Members of Wang's lab are now working on expanding the capability of the STARmap technique so that it can be used to analyze brain function and brain wiring. They are also developing tools that will allow them to map the entire life cycle of mRNA molecules, from synthesis to translation to degradation, and track how these molecules are transported within a cell during their lifetime.

One of these tools, known as RIBOmap , pinpoints the locations of mRNA molecules as they are being translated at ribosomes. Another tool allows the researchers to measure how quickly mRNA is degraded after being transcribed.

"We are trying to develop a toolkit that will let us visualize every step of the RNA life cycle inside cells and tissues," Wang says. "These are newer generations of tool development centered around these RNA biological questions."
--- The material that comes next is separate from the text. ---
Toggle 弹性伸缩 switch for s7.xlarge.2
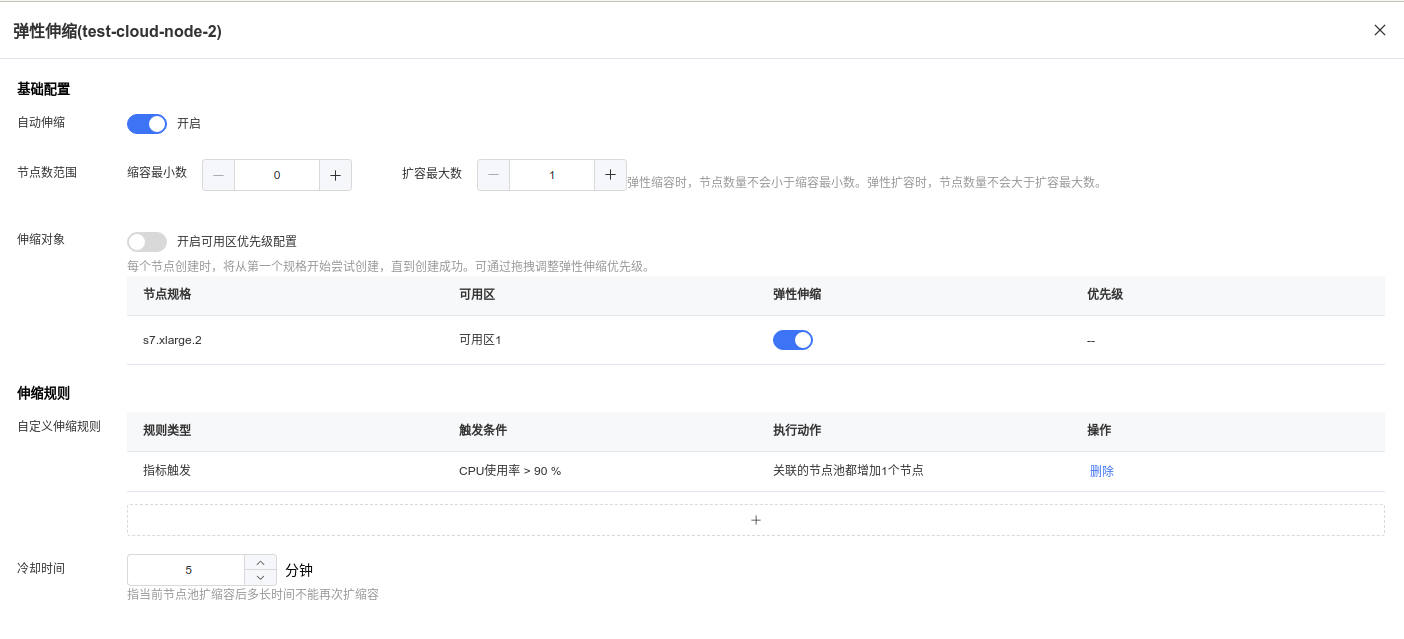Screen dimensions: 1404x639 click(792, 340)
One of these central questions is how different cell types control their RNA life cycles differently, and how that affects their differentiation. Differences in RNA control may also be a factor in diseases such as Alzheimer's. In a 2023 study , Wang and MIT Professor Morgan Sheng used a version of STARmap to discover how cells called microglia become more inflammatory as amyloid-beta plaques form in the brain. Wang's lab is also pursuing studies of how differences in mRNA translation might affect schizophrenia and other neurological disorders.

"The reason we think there will be a lot of interesting biology to discover is because the formation of neural circuits is through synapses, and synapse formation and learning and memory are strongly associated with localized RNA translation, which involves multiple steps including RNA transport and recycling," she says.

In addition to investigating those biological questions, Wang is also working on ways to boost the efficiency of mRNA therapeutics and vaccines by changing their chemical modifications or their topological structure.

"Our goal is to create a toolbox and RNA synthesis strategy where we can precisely tune the chemical modification on every particle of RNA," Wang says. "We want to establish how those modifications will influence how fast mRNA can produce protein, and in which cell types they could be used to more efficiently produce protein."